REQUIREMENT:
Extract, from the records beneath this instruction, each line that contains the word "will".

Items listed in a dataset:
──────────

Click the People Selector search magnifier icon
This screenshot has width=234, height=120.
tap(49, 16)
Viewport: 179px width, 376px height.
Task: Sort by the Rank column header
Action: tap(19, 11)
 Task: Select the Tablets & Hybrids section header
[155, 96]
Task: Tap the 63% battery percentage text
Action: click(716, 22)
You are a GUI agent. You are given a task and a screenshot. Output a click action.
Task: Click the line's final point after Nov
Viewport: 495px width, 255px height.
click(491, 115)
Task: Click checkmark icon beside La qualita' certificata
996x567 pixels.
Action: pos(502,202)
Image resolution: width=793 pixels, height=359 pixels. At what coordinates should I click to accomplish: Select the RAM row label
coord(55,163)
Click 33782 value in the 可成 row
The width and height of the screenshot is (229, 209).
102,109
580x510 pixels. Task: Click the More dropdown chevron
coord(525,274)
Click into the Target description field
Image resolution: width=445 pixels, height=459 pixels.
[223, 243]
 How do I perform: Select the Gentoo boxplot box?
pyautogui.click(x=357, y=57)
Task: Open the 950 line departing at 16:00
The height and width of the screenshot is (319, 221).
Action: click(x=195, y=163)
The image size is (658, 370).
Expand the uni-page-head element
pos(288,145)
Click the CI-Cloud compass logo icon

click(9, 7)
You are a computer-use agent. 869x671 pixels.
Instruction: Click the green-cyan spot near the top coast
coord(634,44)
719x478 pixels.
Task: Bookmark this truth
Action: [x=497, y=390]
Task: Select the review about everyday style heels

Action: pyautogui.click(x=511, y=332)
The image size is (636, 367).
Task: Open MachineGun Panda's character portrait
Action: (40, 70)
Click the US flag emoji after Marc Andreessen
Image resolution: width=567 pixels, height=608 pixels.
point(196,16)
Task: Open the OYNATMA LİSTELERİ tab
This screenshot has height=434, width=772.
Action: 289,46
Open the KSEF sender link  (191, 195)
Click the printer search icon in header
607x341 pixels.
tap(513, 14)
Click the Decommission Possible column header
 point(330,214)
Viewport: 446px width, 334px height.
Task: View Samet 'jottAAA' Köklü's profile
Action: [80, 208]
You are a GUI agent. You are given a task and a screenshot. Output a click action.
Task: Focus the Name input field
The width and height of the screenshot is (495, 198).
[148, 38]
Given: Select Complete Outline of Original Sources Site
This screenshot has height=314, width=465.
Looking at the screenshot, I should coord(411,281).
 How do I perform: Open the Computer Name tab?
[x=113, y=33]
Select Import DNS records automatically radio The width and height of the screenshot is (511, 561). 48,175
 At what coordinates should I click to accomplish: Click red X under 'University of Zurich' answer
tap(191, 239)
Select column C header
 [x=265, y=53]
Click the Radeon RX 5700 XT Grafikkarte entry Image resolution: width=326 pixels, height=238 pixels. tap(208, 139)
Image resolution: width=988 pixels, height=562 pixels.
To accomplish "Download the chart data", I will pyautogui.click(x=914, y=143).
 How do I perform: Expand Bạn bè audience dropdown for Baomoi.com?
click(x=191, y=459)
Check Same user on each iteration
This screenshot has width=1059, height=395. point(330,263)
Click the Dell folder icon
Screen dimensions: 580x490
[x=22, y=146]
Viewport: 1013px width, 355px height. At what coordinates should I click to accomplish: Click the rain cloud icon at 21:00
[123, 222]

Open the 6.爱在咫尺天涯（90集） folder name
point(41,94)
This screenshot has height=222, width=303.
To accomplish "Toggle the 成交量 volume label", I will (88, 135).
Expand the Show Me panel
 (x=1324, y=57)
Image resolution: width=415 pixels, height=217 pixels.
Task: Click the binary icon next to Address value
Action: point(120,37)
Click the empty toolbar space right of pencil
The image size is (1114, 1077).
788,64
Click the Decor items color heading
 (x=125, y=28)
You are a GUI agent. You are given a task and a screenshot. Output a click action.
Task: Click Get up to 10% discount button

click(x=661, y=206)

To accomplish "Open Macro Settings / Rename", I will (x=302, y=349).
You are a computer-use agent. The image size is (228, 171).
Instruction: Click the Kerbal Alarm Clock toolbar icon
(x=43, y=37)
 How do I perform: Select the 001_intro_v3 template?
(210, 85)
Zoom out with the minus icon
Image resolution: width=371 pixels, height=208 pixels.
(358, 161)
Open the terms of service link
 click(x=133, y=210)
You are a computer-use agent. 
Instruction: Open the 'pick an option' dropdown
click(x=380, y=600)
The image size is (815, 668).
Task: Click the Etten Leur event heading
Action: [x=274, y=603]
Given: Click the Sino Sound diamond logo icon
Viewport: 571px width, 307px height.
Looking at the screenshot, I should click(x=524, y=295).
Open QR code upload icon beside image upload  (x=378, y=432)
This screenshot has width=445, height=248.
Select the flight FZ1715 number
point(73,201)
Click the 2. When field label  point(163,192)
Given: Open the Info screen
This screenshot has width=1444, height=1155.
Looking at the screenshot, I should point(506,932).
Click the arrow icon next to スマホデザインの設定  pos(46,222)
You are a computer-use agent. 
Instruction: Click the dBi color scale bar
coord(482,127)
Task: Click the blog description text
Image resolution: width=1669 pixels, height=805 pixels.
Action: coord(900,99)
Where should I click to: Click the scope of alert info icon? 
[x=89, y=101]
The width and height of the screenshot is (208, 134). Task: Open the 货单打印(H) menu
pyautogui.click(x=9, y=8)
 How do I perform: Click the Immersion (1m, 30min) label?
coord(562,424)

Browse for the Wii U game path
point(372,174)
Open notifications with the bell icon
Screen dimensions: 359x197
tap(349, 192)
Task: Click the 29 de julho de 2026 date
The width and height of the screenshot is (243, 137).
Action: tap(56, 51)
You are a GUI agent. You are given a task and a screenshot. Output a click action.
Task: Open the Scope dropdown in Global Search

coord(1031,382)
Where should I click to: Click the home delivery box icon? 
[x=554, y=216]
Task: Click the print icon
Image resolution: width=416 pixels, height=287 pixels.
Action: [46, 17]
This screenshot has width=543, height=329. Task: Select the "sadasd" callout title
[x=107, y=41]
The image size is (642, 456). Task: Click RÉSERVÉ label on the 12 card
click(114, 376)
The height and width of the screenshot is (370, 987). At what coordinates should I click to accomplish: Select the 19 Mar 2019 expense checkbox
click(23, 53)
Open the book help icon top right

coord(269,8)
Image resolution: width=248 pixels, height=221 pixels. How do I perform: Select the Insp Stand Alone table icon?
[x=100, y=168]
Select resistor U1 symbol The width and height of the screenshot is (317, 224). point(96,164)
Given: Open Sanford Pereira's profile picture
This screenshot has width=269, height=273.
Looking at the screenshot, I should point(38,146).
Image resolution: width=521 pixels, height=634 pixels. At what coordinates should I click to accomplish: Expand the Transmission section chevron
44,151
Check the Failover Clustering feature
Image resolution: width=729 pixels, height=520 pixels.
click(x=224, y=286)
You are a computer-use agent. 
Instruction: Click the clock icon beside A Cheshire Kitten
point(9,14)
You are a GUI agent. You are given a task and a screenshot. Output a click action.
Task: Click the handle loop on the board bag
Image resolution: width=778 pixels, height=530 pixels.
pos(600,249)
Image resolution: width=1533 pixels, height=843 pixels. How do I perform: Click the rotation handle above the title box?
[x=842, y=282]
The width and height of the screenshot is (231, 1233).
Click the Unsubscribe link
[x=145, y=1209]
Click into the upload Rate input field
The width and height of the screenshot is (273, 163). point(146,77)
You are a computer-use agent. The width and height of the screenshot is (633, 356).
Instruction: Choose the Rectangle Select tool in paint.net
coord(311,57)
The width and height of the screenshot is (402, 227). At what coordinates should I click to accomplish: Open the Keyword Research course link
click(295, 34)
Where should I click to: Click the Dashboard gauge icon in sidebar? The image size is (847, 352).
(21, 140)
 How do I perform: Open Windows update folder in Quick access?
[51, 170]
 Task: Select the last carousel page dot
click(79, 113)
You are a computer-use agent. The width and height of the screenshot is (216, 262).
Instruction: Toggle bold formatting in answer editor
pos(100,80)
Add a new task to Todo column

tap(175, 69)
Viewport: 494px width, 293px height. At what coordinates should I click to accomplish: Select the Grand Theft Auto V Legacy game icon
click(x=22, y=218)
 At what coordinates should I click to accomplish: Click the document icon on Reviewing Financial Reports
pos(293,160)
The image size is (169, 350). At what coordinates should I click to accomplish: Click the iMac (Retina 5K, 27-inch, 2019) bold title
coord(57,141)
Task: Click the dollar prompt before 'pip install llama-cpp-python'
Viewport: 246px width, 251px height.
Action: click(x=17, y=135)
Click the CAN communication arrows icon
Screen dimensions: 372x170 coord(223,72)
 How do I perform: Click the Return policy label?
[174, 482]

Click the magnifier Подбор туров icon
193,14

──────────

RESULT OF THE EXERCISE:
To accomplish "Download the chart data", I will pyautogui.click(x=914, y=143).
To accomplish "Toggle the 成交量 volume label", I will (88, 135).
To accomplish "Open Macro Settings / Rename", I will (x=302, y=349).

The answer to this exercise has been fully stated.